• WHAT THE TASK REQUIRES:
Write each line out a second time, exactly as shown below.

*** DATA PROVIDED Section Begins ***

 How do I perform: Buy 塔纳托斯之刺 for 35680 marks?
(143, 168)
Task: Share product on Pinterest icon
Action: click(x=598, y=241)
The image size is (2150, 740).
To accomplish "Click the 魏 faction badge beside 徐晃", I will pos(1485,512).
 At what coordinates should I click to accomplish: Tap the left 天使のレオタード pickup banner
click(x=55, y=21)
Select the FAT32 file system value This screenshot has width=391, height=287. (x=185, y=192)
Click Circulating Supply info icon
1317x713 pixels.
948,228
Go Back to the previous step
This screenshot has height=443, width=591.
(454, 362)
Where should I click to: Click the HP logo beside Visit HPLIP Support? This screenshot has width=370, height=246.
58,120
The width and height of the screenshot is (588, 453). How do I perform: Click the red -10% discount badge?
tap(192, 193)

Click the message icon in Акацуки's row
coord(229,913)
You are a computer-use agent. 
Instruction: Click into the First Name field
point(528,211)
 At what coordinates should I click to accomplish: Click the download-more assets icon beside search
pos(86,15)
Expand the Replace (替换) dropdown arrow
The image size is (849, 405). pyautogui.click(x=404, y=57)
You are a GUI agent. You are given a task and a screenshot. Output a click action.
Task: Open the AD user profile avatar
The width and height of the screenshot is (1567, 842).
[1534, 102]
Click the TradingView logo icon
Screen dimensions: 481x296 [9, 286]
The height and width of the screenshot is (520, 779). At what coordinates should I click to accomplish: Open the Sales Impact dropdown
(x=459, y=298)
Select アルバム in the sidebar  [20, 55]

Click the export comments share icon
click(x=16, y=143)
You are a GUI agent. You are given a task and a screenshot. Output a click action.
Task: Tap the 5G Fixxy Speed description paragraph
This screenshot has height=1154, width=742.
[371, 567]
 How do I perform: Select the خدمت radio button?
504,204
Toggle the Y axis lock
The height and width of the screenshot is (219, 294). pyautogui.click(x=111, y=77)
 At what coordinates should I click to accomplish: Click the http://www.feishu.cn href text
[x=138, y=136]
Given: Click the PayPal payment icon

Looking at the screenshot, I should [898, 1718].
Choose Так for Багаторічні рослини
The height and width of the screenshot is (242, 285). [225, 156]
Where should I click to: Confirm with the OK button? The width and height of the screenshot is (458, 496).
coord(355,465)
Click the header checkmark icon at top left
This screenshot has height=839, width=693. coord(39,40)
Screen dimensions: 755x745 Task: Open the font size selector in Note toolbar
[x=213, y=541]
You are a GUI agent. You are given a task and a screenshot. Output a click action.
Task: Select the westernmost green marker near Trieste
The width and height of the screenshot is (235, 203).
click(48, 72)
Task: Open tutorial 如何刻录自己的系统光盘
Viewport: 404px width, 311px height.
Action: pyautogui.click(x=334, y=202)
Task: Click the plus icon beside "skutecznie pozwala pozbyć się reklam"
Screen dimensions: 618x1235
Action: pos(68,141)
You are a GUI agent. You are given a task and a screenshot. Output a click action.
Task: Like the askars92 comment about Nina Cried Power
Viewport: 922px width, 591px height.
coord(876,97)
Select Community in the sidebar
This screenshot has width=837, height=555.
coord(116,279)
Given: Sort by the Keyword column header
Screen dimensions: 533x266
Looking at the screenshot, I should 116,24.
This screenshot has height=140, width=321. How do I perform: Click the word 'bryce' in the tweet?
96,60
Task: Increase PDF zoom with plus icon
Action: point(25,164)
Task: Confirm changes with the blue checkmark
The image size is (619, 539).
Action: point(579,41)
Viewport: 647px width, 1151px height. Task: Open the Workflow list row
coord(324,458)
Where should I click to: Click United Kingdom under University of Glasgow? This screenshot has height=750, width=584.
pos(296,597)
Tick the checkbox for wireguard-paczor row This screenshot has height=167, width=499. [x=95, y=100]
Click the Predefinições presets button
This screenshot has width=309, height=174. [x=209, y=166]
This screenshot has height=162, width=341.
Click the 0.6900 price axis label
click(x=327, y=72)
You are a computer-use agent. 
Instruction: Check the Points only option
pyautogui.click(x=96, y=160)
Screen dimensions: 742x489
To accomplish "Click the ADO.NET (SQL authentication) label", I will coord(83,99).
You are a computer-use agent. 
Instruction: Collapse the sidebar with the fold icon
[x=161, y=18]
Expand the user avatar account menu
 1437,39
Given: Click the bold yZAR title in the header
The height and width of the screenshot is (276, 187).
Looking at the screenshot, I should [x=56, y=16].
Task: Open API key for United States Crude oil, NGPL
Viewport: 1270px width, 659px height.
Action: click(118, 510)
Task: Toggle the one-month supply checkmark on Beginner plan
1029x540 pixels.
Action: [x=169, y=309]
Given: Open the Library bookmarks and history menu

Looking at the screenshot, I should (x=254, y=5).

*** DATA PROVIDED Section Ends ***

• RESULT OF THIS EXERCISE:
 How do I perform: Buy 塔纳托斯之刺 for 35680 marks?
(143, 168)
Task: Share product on Pinterest icon
Action: click(x=598, y=241)
The image size is (2150, 740).
To accomplish "Click the 魏 faction badge beside 徐晃", I will pos(1485,512).
 At what coordinates should I click to accomplish: Tap the left 天使のレオタード pickup banner
click(x=55, y=21)
Select the FAT32 file system value This screenshot has width=391, height=287. (x=185, y=192)
Click Circulating Supply info icon
1317x713 pixels.
948,228
Go Back to the previous step
This screenshot has height=443, width=591.
(454, 362)
Where should I click to: Click the HP logo beside Visit HPLIP Support? This screenshot has width=370, height=246.
58,120
The width and height of the screenshot is (588, 453). How do I perform: Click the red -10% discount badge?
tap(192, 193)

Click the message icon in Акацуки's row
coord(229,913)
You are a computer-use agent. 
Instruction: Click into the First Name field
point(528,211)
 At what coordinates should I click to accomplish: Click the download-more assets icon beside search
pos(86,15)
Expand the Replace (替换) dropdown arrow
The image size is (849, 405). pyautogui.click(x=404, y=57)
You are a GUI agent. You are given a task and a screenshot. Output a click action.
Task: Open the AD user profile avatar
The width and height of the screenshot is (1567, 842).
[1534, 102]
Click the TradingView logo icon
Screen dimensions: 481x296 [9, 286]
The height and width of the screenshot is (520, 779). At what coordinates should I click to accomplish: Open the Sales Impact dropdown
(x=459, y=298)
Select アルバム in the sidebar  [20, 55]

Click the export comments share icon
click(x=16, y=143)
You are a GUI agent. You are given a task and a screenshot. Output a click action.
Task: Tap the 5G Fixxy Speed description paragraph
This screenshot has height=1154, width=742.
[371, 567]
 How do I perform: Select the خدمت radio button?
504,204
Toggle the Y axis lock
The height and width of the screenshot is (219, 294). pyautogui.click(x=111, y=77)
 At what coordinates should I click to accomplish: Click the http://www.feishu.cn href text
[x=138, y=136]
Given: Click the PayPal payment icon

Looking at the screenshot, I should [898, 1718].
Choose Так for Багаторічні рослини
The height and width of the screenshot is (242, 285). [225, 156]
Where should I click to: Confirm with the OK button? The width and height of the screenshot is (458, 496).
coord(355,465)
Click the header checkmark icon at top left
This screenshot has height=839, width=693. coord(39,40)
Screen dimensions: 755x745 Task: Open the font size selector in Note toolbar
[x=213, y=541]
You are a GUI agent. You are given a task and a screenshot. Output a click action.
Task: Select the westernmost green marker near Trieste
The width and height of the screenshot is (235, 203).
click(48, 72)
Task: Open tutorial 如何刻录自己的系统光盘
Viewport: 404px width, 311px height.
Action: pyautogui.click(x=334, y=202)
Task: Click the plus icon beside "skutecznie pozwala pozbyć się reklam"
Screen dimensions: 618x1235
Action: pos(68,141)
You are a GUI agent. You are given a task and a screenshot. Output a click action.
Task: Like the askars92 comment about Nina Cried Power
Viewport: 922px width, 591px height.
coord(876,97)
Select Community in the sidebar
This screenshot has width=837, height=555.
coord(116,279)
Given: Sort by the Keyword column header
Screen dimensions: 533x266
Looking at the screenshot, I should 116,24.
This screenshot has height=140, width=321. How do I perform: Click the word 'bryce' in the tweet?
96,60
Task: Increase PDF zoom with plus icon
Action: point(25,164)
Task: Confirm changes with the blue checkmark
The image size is (619, 539).
Action: point(579,41)
Viewport: 647px width, 1151px height. Task: Open the Workflow list row
coord(324,458)
Where should I click to: Click United Kingdom under University of Glasgow? This screenshot has height=750, width=584.
pos(296,597)
Tick the checkbox for wireguard-paczor row This screenshot has height=167, width=499. [x=95, y=100]
Click the Predefinições presets button
This screenshot has width=309, height=174. [x=209, y=166]
This screenshot has height=162, width=341.
Click the 0.6900 price axis label
click(x=327, y=72)
You are a computer-use agent. 
Instruction: Check the Points only option
pyautogui.click(x=96, y=160)
Screen dimensions: 742x489
To accomplish "Click the ADO.NET (SQL authentication) label", I will coord(83,99).
You are a computer-use agent. 
Instruction: Collapse the sidebar with the fold icon
[x=161, y=18]
Expand the user avatar account menu
 1437,39
Given: Click the bold yZAR title in the header
The height and width of the screenshot is (276, 187).
Looking at the screenshot, I should [x=56, y=16].
Task: Open API key for United States Crude oil, NGPL
Viewport: 1270px width, 659px height.
Action: click(118, 510)
Task: Toggle the one-month supply checkmark on Beginner plan
1029x540 pixels.
Action: [x=169, y=309]
Given: Open the Library bookmarks and history menu

Looking at the screenshot, I should (x=254, y=5).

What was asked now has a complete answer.